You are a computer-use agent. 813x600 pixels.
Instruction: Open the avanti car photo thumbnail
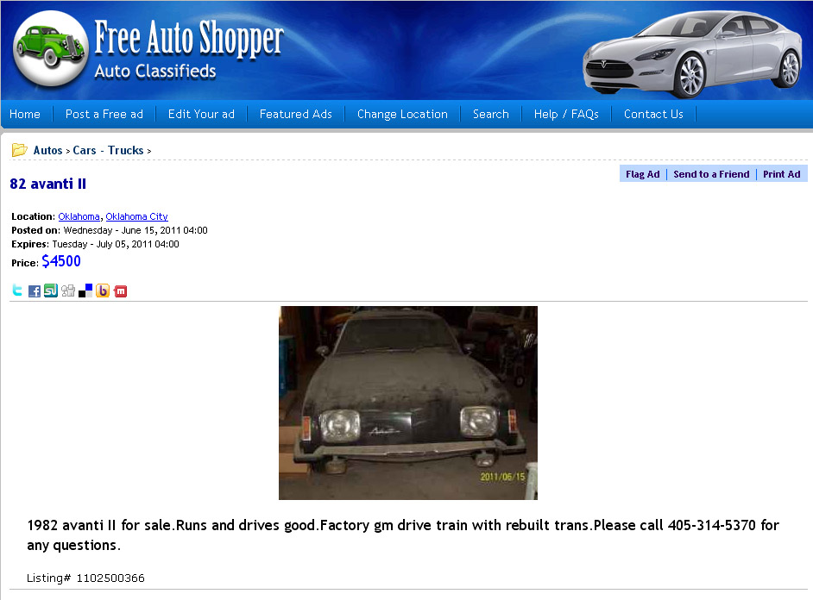[x=408, y=403]
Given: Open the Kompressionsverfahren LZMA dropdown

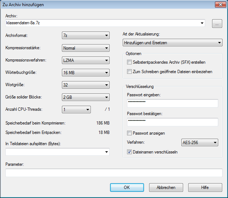Looking at the screenshot, I should (85, 60).
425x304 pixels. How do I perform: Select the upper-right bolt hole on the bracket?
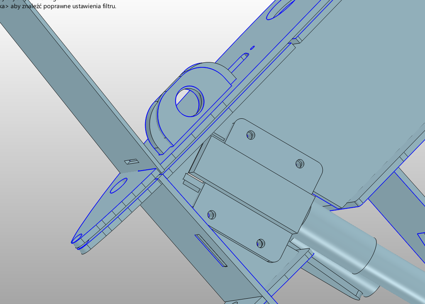click(300, 164)
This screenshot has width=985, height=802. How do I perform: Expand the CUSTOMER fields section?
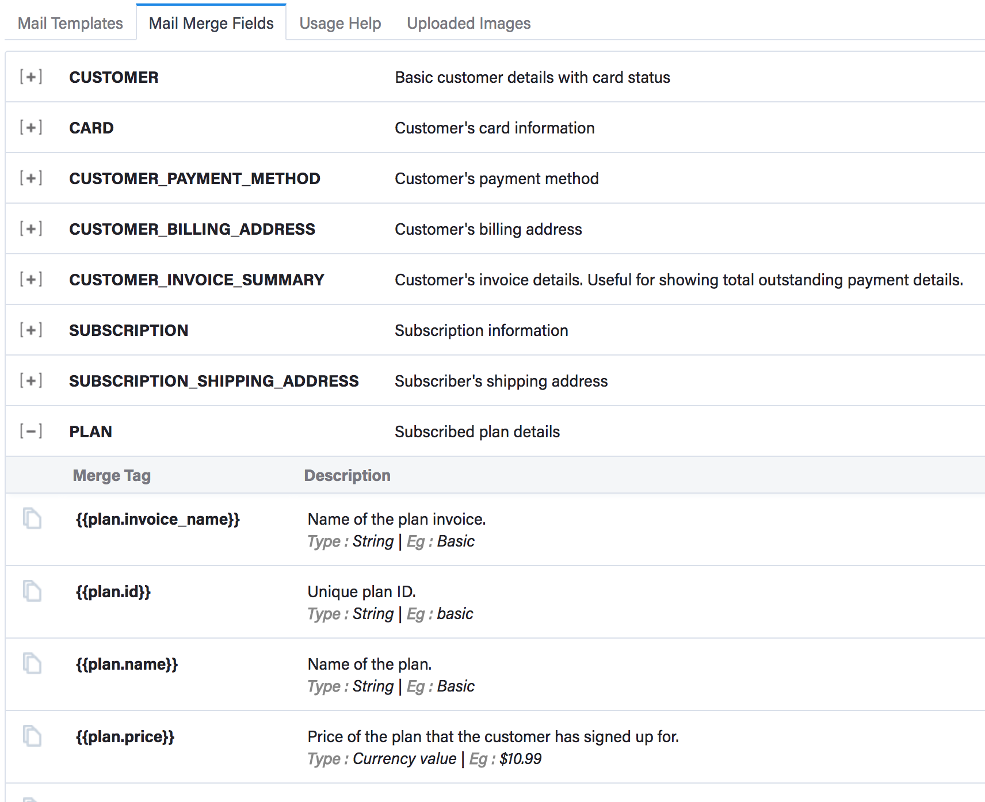tap(31, 77)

» Task details:
Leave every picture out and write out, word for word, the lines from the one that contains "This screenshot has" through the last line of the records.

» Exercise output:
This screenshot has width=985, height=802. How do I perform: Expand the CUSTOMER fields section?
tap(31, 77)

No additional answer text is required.